NETHERLANDS - The €119bn healthcare scheme PFZW has warned that it is heading for a rights discount if its financial position fails to improve quickly, with funding falling by 5 percentage points to 92% in the second quarter.
Peter Borgdorff, the scheme's director, told IPE: "We are not in a good shape. The alarm has been raised."
He said the fund's 2.5m participants must expect a contribution increase of 2.5 percentage points and/or a rights discount if a recovery fails to materialise.
Although PFZW's board still needs to decide on measures, Borgdorff said he was expecting a combination of a decrease of benefits and a premium increase to balance the interests of all participants.
According to the director, the funding ratio is almost back at the level of 2008, when the pension fund had to draw up its recovery plan.
He said the expected new discount rate for liabilities - the ultimate forward rate (UFR) - could improve the scheme's funding by 7 percentage points.
"But, even in this case, we are not out of the woods yet," he added. "At best, the cuts can be less."
He also argued that the introduction of the three-month average of the forward curve as a temporary discount rate - to reduce the volatility of coverage ratios - had solved nothing.
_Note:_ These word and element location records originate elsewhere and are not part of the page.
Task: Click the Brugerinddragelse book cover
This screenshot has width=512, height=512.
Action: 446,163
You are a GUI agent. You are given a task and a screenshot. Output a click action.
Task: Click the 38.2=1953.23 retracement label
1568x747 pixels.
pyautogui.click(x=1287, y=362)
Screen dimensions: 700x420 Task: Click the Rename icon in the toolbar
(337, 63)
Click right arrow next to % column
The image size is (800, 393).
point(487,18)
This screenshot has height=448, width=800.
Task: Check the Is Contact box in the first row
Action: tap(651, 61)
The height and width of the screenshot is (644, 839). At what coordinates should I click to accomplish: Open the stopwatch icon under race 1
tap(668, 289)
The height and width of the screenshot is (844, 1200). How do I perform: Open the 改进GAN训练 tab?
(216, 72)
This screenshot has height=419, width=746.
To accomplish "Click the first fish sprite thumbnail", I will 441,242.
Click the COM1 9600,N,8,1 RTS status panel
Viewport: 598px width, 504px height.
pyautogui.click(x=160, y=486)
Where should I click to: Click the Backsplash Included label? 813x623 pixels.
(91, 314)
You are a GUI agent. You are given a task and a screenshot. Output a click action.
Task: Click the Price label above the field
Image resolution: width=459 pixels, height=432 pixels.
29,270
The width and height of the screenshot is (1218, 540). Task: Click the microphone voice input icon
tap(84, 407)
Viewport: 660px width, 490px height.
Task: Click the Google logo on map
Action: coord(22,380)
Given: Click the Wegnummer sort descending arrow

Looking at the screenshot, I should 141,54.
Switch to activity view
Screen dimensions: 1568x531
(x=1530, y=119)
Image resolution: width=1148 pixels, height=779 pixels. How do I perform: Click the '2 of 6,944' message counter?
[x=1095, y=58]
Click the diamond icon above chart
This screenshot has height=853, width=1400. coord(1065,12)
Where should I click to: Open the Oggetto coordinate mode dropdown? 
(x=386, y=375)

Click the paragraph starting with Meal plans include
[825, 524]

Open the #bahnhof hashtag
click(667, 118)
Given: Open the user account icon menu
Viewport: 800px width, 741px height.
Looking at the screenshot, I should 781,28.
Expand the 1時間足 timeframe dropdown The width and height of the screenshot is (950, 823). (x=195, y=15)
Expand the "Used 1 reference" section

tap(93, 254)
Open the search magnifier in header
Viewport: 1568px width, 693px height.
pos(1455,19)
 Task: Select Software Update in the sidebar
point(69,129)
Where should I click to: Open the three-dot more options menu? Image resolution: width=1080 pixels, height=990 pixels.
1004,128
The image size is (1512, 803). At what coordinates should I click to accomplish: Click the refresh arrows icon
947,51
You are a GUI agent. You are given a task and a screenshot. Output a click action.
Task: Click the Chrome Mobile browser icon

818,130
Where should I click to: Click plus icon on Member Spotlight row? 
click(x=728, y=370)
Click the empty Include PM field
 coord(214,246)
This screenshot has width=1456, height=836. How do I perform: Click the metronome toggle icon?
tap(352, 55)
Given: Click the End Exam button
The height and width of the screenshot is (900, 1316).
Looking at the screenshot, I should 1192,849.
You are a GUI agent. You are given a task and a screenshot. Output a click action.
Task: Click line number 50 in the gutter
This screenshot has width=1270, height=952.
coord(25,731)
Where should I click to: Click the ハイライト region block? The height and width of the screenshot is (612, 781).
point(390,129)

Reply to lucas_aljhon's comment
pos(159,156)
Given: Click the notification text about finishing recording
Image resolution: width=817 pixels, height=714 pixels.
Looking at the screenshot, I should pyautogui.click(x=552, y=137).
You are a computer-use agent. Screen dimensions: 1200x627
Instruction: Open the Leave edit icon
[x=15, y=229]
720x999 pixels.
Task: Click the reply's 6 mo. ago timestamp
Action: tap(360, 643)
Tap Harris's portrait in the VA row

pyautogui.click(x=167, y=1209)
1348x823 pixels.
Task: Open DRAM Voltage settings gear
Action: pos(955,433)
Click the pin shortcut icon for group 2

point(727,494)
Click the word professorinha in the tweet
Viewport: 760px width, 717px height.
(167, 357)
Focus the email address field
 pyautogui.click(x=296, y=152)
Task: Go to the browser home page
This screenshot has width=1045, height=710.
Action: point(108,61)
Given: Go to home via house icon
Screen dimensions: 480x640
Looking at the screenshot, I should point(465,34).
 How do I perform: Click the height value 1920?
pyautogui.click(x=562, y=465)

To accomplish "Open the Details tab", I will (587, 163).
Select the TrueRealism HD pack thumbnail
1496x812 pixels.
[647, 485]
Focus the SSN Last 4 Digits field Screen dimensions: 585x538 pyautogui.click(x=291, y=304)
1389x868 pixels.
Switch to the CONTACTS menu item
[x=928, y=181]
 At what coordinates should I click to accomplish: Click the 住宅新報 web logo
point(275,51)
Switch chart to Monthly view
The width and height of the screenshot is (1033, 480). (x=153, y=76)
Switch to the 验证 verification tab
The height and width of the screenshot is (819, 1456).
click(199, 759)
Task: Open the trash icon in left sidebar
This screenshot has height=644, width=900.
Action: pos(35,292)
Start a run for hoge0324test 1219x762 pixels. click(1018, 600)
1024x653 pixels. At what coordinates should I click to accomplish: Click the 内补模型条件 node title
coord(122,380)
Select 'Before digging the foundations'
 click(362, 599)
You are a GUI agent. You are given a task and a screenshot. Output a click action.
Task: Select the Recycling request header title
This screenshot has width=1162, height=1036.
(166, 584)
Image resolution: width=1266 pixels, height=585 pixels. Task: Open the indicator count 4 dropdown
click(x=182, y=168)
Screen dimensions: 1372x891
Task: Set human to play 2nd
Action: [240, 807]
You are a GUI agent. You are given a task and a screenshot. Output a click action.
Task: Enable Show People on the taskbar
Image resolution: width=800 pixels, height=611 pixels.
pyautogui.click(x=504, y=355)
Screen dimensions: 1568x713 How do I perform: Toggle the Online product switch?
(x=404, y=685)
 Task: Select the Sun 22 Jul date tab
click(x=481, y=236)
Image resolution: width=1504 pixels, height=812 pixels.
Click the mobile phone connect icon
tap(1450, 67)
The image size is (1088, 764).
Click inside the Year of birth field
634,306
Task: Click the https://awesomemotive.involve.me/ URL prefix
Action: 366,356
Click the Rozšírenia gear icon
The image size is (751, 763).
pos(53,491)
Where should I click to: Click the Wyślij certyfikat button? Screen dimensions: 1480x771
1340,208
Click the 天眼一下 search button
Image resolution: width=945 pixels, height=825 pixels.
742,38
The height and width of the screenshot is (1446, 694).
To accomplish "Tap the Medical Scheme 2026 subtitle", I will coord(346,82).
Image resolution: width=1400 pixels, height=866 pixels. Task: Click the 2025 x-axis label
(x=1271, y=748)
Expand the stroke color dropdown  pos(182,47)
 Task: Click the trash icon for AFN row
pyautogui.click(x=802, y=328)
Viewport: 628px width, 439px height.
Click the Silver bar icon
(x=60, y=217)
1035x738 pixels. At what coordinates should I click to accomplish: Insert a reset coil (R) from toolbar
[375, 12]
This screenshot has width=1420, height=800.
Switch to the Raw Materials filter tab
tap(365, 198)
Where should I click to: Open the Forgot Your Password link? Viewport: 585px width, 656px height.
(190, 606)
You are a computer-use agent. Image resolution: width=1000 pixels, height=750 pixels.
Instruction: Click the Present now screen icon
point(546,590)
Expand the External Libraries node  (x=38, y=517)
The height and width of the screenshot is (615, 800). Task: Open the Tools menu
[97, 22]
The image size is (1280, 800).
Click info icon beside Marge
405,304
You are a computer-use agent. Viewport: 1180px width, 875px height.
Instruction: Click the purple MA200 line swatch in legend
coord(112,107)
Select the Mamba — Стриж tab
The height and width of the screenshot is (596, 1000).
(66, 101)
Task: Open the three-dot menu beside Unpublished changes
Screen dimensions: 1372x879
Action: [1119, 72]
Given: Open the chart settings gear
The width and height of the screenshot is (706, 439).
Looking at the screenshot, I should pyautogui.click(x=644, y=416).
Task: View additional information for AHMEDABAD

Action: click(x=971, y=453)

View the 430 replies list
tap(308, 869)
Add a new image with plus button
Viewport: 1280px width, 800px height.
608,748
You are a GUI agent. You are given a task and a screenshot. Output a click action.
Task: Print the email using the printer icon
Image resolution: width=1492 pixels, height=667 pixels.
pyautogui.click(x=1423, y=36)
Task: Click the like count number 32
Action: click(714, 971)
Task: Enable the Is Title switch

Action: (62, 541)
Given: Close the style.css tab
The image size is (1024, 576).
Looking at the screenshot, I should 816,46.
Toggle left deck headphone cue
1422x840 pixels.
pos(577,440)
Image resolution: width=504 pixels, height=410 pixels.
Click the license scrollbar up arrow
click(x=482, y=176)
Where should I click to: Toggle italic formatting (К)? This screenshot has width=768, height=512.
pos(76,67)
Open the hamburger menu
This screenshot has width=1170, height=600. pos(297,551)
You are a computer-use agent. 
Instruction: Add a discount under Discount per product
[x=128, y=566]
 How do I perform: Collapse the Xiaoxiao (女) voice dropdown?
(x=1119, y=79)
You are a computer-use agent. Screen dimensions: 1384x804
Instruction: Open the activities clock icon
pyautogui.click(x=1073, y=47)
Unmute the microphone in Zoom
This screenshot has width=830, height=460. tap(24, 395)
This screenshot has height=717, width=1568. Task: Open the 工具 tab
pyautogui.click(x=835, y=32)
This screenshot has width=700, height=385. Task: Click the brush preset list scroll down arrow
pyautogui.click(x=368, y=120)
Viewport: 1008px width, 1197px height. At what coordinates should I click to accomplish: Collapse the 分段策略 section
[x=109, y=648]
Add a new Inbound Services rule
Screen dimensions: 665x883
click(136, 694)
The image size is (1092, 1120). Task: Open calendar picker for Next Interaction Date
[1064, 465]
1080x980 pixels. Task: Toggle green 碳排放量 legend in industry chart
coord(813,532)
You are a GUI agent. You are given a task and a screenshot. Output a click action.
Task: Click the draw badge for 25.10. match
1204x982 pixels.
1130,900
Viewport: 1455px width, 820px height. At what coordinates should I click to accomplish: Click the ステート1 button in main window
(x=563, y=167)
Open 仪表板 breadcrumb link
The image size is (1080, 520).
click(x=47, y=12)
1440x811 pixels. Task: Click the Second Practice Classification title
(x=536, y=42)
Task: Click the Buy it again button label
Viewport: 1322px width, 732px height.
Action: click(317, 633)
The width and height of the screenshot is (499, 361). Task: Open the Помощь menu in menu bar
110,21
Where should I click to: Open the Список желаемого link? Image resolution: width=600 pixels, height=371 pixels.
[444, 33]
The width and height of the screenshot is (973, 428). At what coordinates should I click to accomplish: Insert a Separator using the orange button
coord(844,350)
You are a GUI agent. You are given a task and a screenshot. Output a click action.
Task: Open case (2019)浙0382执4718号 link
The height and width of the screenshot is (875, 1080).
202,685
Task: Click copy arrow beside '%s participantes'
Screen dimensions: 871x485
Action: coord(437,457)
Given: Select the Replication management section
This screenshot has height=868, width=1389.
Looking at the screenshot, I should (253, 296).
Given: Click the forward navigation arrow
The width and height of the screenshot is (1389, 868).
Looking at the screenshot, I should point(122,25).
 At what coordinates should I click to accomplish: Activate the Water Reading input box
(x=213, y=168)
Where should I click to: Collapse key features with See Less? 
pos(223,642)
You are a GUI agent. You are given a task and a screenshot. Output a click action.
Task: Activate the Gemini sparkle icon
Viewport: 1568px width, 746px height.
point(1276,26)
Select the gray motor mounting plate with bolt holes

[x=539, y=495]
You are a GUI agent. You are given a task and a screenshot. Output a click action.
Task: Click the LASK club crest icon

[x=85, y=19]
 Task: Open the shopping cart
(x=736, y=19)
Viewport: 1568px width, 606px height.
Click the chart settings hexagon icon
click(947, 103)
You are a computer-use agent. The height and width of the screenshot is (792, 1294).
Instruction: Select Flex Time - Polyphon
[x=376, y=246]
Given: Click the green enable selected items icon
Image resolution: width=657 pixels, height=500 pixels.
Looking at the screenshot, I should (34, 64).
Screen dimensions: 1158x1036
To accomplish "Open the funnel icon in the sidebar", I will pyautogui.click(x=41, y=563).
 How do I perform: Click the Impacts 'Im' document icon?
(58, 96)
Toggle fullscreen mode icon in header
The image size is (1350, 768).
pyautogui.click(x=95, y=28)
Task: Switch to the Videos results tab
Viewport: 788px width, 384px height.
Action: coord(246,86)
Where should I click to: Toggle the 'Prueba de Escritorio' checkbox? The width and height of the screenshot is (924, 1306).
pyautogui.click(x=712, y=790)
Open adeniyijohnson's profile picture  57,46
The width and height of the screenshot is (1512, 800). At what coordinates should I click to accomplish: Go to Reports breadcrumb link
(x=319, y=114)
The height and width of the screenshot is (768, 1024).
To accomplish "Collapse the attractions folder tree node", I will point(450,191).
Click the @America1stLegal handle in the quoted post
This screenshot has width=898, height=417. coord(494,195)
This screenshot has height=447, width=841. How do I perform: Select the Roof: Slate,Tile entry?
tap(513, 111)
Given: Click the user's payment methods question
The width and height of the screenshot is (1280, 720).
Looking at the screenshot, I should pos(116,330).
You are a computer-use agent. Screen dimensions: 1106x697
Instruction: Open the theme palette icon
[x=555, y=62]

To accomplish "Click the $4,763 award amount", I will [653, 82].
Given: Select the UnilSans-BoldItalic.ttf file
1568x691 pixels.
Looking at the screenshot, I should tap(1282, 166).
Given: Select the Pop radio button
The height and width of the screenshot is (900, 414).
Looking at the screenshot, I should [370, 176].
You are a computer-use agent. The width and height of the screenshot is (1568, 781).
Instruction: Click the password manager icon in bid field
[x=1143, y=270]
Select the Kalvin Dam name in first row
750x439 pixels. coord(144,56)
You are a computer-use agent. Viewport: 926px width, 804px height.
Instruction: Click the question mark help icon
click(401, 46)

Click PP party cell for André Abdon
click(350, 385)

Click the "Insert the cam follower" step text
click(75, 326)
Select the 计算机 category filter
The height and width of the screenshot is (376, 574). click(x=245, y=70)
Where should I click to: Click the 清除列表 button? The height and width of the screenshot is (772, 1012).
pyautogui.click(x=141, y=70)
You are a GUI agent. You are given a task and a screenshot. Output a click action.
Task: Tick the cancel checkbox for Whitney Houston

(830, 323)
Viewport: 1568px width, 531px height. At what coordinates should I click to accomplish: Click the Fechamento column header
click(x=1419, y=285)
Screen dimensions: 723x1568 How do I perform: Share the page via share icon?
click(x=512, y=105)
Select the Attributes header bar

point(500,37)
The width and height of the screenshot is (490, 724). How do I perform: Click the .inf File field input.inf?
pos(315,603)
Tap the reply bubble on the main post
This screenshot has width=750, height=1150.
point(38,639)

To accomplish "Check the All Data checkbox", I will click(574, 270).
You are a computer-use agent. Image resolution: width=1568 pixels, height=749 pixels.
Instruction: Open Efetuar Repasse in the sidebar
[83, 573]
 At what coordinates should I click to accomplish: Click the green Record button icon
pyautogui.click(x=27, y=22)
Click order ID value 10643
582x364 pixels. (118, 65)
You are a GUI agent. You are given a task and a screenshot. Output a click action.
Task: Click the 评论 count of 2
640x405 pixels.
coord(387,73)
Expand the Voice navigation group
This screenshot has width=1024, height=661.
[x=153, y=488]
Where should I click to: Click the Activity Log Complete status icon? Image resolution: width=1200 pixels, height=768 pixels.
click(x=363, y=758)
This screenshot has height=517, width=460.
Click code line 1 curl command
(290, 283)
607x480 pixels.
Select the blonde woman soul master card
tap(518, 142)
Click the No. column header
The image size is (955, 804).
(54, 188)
"Averaging is only useful during bad times," he said. "If interest rates start to rise, we need to carry the bad months with us as well."
PFZW reported a quarterly return of 1%, taking its first-half return to 5.5%.
It attributed the modest performance in part to ongoing concerns over Spain and Italy.
With a return of 6.1%, government bonds, inflation swaps and interest swaps were the best performing investment category, according to the scheme.
Private equity holdings generated the best return - 4.4% - within its securities portfolio, while infrastructure and insurance returned 2.5% and 2.8%, respectively.
By contrast, PFZW lost 3.9% on equity investments and 16.1% on its commodities portfolio.